> [Requirement] An exact transcription of all the data is required.

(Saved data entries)
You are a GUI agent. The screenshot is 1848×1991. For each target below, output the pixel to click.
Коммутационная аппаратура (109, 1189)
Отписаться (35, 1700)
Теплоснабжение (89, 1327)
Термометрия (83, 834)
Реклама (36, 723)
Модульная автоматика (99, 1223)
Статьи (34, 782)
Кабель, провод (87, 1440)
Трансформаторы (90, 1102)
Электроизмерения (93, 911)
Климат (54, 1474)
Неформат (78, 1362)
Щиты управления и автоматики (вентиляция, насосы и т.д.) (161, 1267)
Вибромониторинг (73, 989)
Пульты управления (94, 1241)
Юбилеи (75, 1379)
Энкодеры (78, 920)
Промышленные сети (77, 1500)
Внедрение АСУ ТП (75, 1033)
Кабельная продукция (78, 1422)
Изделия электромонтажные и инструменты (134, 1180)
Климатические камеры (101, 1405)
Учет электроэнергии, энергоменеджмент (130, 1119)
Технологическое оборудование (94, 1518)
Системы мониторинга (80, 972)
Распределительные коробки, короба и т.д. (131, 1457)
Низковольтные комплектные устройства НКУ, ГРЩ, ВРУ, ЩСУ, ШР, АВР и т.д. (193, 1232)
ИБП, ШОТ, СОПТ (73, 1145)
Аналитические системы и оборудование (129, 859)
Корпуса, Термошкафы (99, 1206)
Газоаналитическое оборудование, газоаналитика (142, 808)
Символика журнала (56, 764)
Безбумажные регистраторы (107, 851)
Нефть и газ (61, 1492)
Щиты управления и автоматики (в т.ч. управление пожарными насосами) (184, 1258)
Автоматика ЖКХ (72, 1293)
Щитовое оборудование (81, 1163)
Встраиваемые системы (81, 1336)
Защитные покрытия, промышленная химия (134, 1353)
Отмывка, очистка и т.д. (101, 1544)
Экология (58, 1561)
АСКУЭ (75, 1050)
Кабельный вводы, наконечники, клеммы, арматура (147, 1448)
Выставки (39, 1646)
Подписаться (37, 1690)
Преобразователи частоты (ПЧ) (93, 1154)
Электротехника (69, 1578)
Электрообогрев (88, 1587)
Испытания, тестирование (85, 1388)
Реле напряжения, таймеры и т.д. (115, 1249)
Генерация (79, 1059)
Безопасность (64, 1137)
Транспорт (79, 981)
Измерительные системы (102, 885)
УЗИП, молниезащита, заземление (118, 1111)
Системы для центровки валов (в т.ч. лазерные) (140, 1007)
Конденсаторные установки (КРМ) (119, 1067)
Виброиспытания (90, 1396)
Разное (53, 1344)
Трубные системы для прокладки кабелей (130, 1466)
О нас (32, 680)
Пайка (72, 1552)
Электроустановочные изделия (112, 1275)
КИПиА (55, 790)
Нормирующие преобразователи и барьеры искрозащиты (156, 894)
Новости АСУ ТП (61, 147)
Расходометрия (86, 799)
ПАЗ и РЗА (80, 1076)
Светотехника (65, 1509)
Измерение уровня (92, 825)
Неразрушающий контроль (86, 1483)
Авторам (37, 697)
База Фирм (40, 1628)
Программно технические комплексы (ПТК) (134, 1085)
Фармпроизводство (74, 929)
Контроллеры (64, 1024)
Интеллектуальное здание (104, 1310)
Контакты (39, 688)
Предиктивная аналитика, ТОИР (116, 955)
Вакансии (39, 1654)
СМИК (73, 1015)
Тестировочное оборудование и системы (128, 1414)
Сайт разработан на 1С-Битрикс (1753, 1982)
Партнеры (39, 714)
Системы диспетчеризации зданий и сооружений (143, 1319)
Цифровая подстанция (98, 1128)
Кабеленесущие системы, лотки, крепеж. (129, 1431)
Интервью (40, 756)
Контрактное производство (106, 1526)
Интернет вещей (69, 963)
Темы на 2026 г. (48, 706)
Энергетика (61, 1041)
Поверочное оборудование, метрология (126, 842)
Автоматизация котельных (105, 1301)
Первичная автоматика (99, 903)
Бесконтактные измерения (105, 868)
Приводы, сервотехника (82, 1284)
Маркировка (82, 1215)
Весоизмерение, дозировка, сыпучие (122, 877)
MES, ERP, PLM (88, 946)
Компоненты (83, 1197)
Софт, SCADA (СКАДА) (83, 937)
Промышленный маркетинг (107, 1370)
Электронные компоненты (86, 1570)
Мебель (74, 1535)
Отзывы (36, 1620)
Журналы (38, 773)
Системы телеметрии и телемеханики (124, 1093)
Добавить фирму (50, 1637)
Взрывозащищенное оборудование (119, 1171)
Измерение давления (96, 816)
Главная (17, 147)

> [Completed exercise]
You are a GUI agent. The screenshot is 1848×1991. For each target below, output the pixel to click.
Коммутационная аппаратура (109, 1189)
Отписаться (35, 1700)
Теплоснабжение (89, 1327)
Термометрия (83, 834)
Реклама (36, 723)
Модульная автоматика (99, 1223)
Статьи (34, 782)
Кабель, провод (87, 1440)
Трансформаторы (90, 1102)
Электроизмерения (93, 911)
Климат (54, 1474)
Неформат (78, 1362)
Щиты управления и автоматики (вентиляция, насосы и т.д.) (161, 1267)
Вибромониторинг (73, 989)
Пульты управления (94, 1241)
Юбилеи (75, 1379)
Энкодеры (78, 920)
Промышленные сети (77, 1500)
Внедрение АСУ ТП (75, 1033)
Кабельная продукция (78, 1422)
Изделия электромонтажные и инструменты (134, 1180)
Климатические камеры (101, 1405)
Учет электроэнергии, энергоменеджмент (130, 1119)
Технологическое оборудование (94, 1518)
Системы мониторинга (80, 972)
Распределительные коробки, короба и т.д. (131, 1457)
Низковольтные комплектные устройства НКУ, ГРЩ, ВРУ, ЩСУ, ШР, АВР и т.д. (193, 1232)
ИБП, ШОТ, СОПТ (73, 1145)
Аналитические системы и оборудование (129, 859)
Корпуса, Термошкафы (99, 1206)
Газоаналитическое оборудование, газоаналитика (142, 808)
Символика журнала (56, 764)
Безбумажные регистраторы (107, 851)
Нефть и газ (61, 1492)
Щиты управления и автоматики (в т.ч. управление пожарными насосами) (184, 1258)
Автоматика ЖКХ (72, 1293)
Щитовое оборудование (81, 1163)
Встраиваемые системы (81, 1336)
Защитные покрытия, промышленная химия (134, 1353)
Отмывка, очистка и т.д. (101, 1544)
Экология (58, 1561)
АСКУЭ (75, 1050)
Кабельный вводы, наконечники, клеммы, арматура (147, 1448)
Выставки (39, 1646)
Подписаться (37, 1690)
Преобразователи частоты (ПЧ) (93, 1154)
Электротехника (69, 1578)
Электрообогрев (88, 1587)
Испытания, тестирование (85, 1388)
Реле напряжения, таймеры и т.д. (115, 1249)
Генерация (79, 1059)
Безопасность (64, 1137)
Транспорт (79, 981)
Измерительные системы (102, 885)
УЗИП, молниезащита, заземление (118, 1111)
Системы для центровки валов (в т.ч. лазерные) (140, 1007)
Конденсаторные установки (КРМ) (119, 1067)
Виброиспытания (90, 1396)
Разное (53, 1344)
Трубные системы для прокладки кабелей (130, 1466)
О нас (32, 680)
Пайка (72, 1552)
Электроустановочные изделия (112, 1275)
КИПиА (55, 790)
Нормирующие преобразователи и барьеры искрозащиты (156, 894)
Новости АСУ ТП (61, 147)
Расходометрия (86, 799)
ПАЗ и РЗА (80, 1076)
Светотехника (65, 1509)
Измерение уровня (92, 825)
Неразрушающий контроль (86, 1483)
Авторам (37, 697)
База Фирм (40, 1628)
Программно технические комплексы (ПТК) (134, 1085)
Фармпроизводство (74, 929)
Контроллеры (64, 1024)
Интеллектуальное здание (104, 1310)
Контакты (39, 688)
Предиктивная аналитика, ТОИР (116, 955)
Вакансии (39, 1654)
СМИК (73, 1015)
Тестировочное оборудование и системы (128, 1414)
Сайт разработан на 1С-Битрикс (1753, 1982)
Партнеры (39, 714)
Системы диспетчеризации зданий и сооружений (143, 1319)
Цифровая подстанция (98, 1128)
Кабеленесущие системы, лотки, крепеж. (129, 1431)
Интервью (40, 756)
Контрактное производство (106, 1526)
Интернет вещей (69, 963)
Темы на 2026 г. (48, 706)
Энергетика (61, 1041)
Поверочное оборудование, метрология (126, 842)
Автоматизация котельных (105, 1301)
Первичная автоматика (99, 903)
Бесконтактные измерения (105, 868)
Приводы, сервотехника (82, 1284)
Маркировка (82, 1215)
Весоизмерение, дозировка, сыпучие (122, 877)
MES, ERP, PLM (88, 946)
Компоненты (83, 1197)
Софт, SCADA (СКАДА) (83, 937)
Промышленный маркетинг (107, 1370)
Электронные компоненты (86, 1570)
Мебель (74, 1535)
Отзывы (36, 1620)
Журналы (38, 773)
Системы телеметрии и телемеханики (124, 1093)
Добавить фирму (50, 1637)
Взрывозащищенное оборудование (119, 1171)
Измерение давления (96, 816)
Главная (17, 147)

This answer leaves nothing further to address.